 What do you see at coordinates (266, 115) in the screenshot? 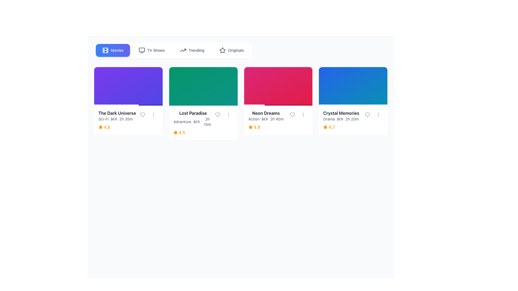
I see `the text element displaying 'Neon Dreams' which is styled in a bold, dark font on the third movie card with a pink-red background` at bounding box center [266, 115].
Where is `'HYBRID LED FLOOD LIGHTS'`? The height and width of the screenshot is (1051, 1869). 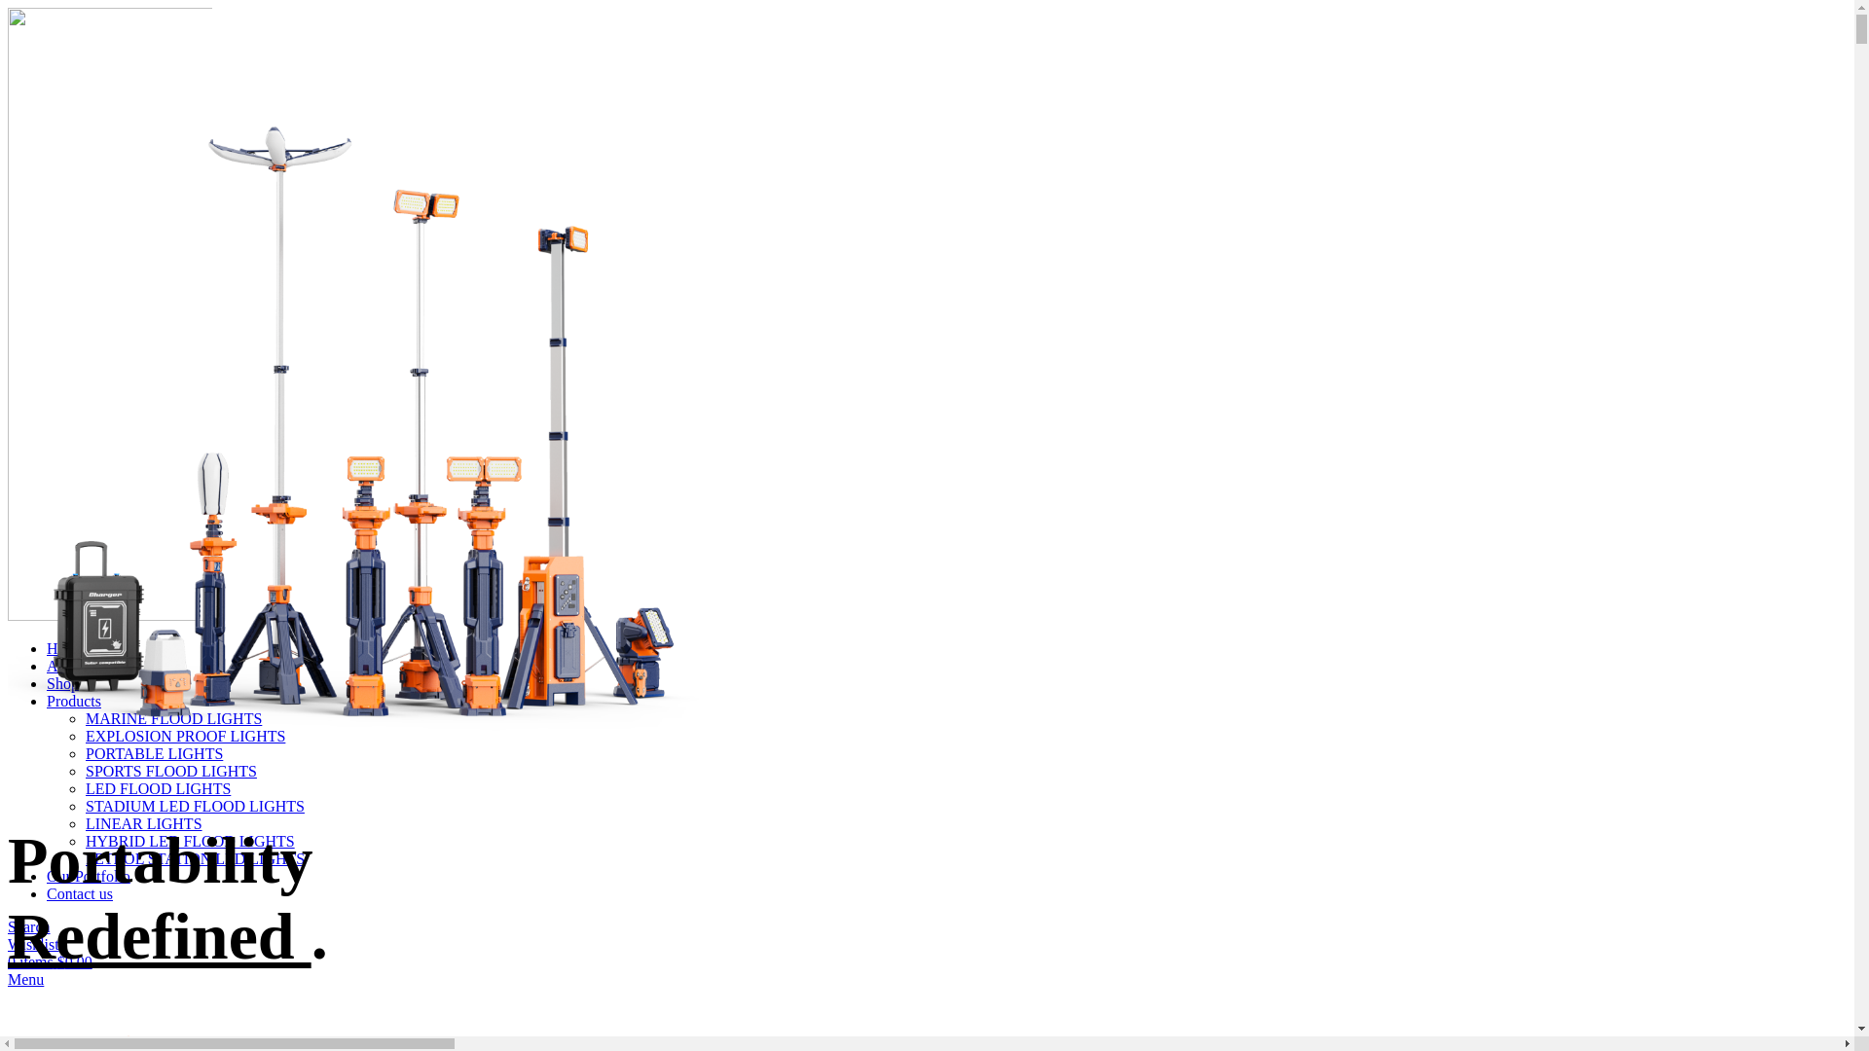
'HYBRID LED FLOOD LIGHTS' is located at coordinates (190, 840).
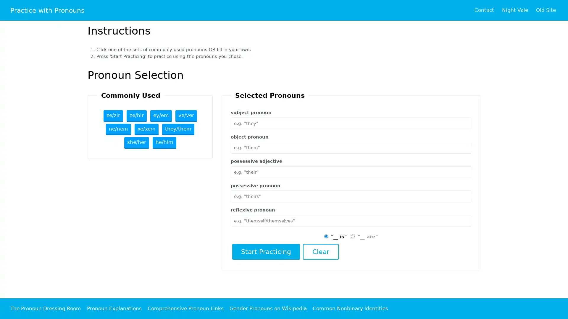  What do you see at coordinates (265, 252) in the screenshot?
I see `Start Practicing` at bounding box center [265, 252].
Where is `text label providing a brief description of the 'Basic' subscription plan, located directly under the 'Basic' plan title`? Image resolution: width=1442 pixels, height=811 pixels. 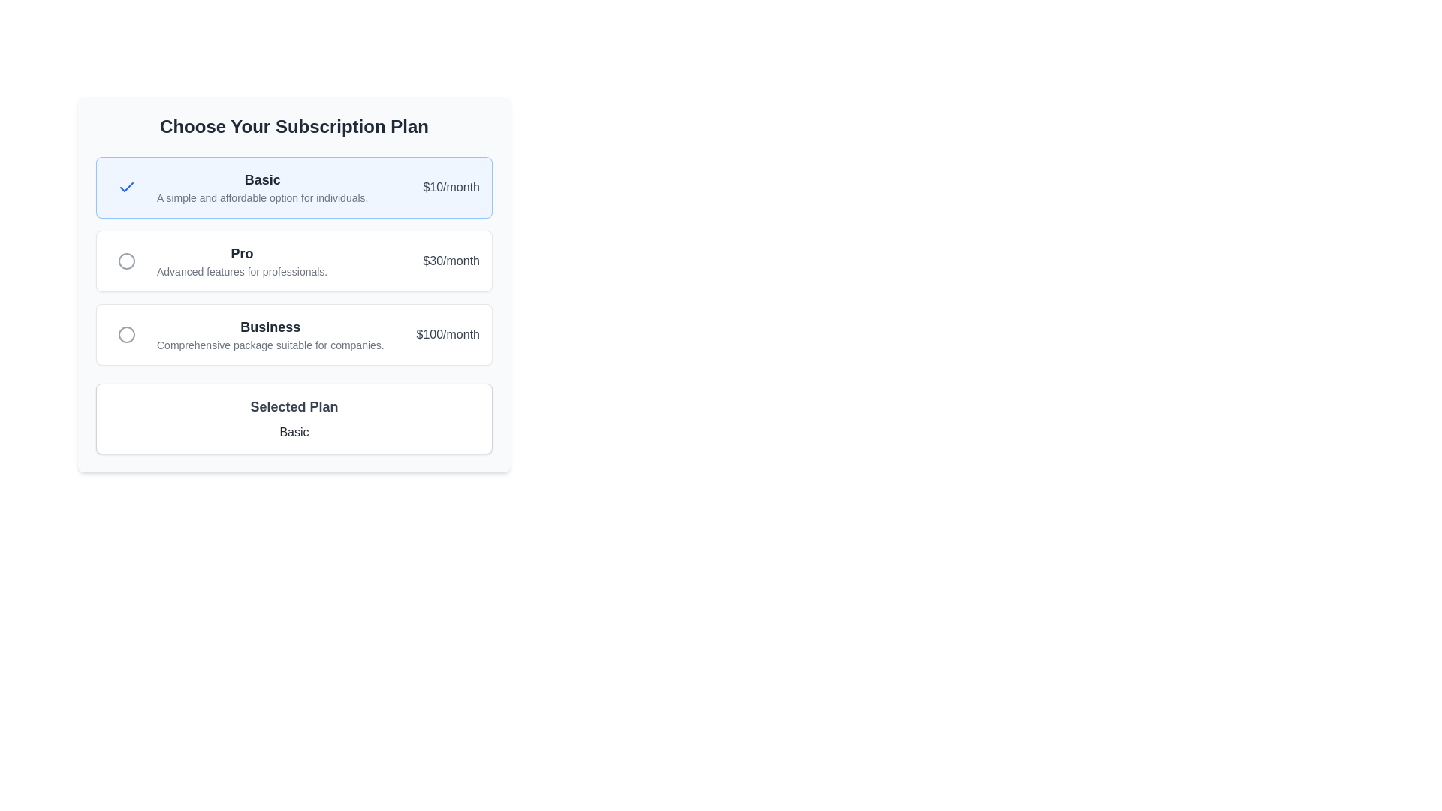 text label providing a brief description of the 'Basic' subscription plan, located directly under the 'Basic' plan title is located at coordinates (262, 197).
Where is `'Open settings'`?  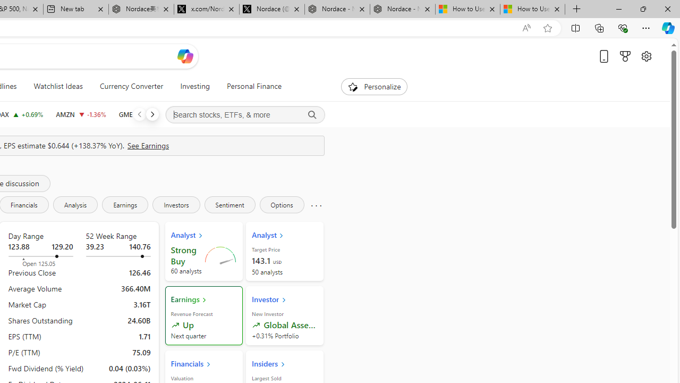
'Open settings' is located at coordinates (645, 56).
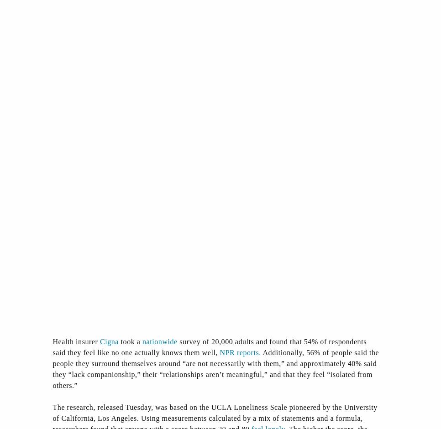 The image size is (441, 429). What do you see at coordinates (325, 355) in the screenshot?
I see `'A.I.'` at bounding box center [325, 355].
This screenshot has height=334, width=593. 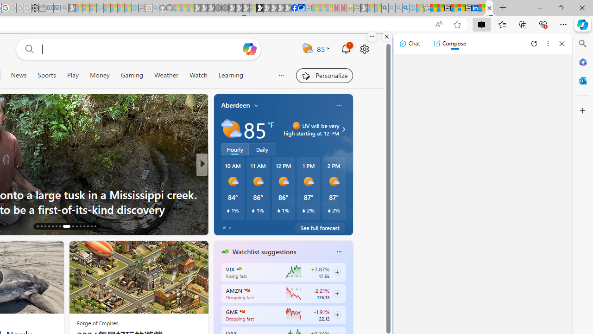 What do you see at coordinates (28, 49) in the screenshot?
I see `'Web search'` at bounding box center [28, 49].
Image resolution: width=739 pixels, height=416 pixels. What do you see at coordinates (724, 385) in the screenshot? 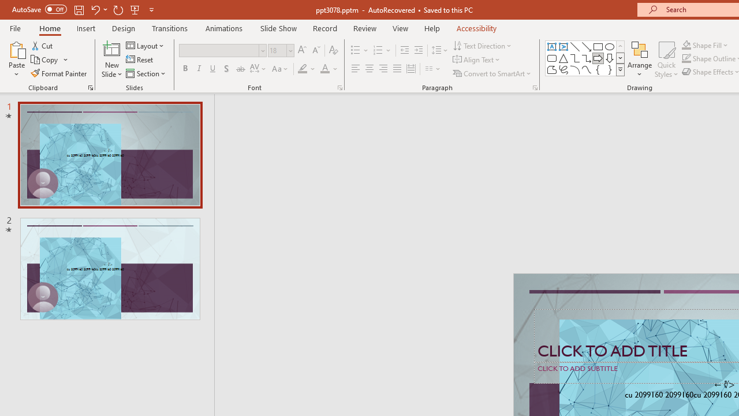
* * * *
**Task brief:** Could you update the stretch from the start of the rows through the line containing "center [266, 115].", replacing "screenshot" with "image" and changing nothing else? Please leave the pictures out.

**Written answer:**
 What do you see at coordinates (266, 115) in the image? 
I see `the text element displaying 'Neon Dreams' which is styled in a bold, dark font on the third movie card with a pink-red background` at bounding box center [266, 115].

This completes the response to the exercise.